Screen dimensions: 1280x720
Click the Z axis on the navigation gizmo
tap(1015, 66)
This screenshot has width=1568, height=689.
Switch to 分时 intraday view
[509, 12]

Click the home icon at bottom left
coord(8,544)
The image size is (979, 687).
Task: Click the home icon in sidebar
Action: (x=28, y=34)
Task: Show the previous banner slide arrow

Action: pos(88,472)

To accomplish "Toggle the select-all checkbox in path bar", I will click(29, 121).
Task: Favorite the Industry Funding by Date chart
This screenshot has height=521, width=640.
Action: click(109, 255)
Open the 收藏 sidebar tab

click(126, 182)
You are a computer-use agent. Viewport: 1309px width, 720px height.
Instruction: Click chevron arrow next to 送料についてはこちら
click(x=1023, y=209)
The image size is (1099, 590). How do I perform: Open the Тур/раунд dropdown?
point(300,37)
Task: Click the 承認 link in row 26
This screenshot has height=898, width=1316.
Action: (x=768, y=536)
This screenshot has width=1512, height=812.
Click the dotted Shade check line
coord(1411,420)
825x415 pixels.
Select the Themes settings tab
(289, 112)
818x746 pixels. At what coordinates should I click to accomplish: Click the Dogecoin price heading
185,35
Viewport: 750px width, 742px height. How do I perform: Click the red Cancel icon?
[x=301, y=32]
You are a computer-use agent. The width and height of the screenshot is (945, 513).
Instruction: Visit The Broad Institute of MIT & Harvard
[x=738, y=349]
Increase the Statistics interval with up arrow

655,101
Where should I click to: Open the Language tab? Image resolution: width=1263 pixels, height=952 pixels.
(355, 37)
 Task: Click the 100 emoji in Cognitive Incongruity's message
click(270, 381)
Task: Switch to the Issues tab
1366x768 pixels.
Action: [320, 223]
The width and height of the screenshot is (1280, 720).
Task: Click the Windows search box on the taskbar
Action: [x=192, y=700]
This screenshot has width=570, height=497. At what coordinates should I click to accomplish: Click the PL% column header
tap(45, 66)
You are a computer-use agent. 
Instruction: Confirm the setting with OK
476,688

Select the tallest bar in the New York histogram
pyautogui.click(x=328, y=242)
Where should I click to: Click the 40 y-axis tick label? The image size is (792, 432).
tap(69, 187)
-.-.-
> **WHAT IS REQUIRED**
Looking at the records above, please output exactly the lines that run from the one holding "This screenshot has width=570, height=497." to the final line, and only those.

> **RESULT OF THIS TASK**
This screenshot has width=570, height=497. At what coordinates should I click to accomplish: Click the PL% column header
tap(45, 66)
You are a computer-use agent. 
Instruction: Confirm the setting with OK
476,688

Select the tallest bar in the New York histogram
pyautogui.click(x=328, y=242)
Where should I click to: Click the 40 y-axis tick label? The image size is (792, 432).
tap(69, 187)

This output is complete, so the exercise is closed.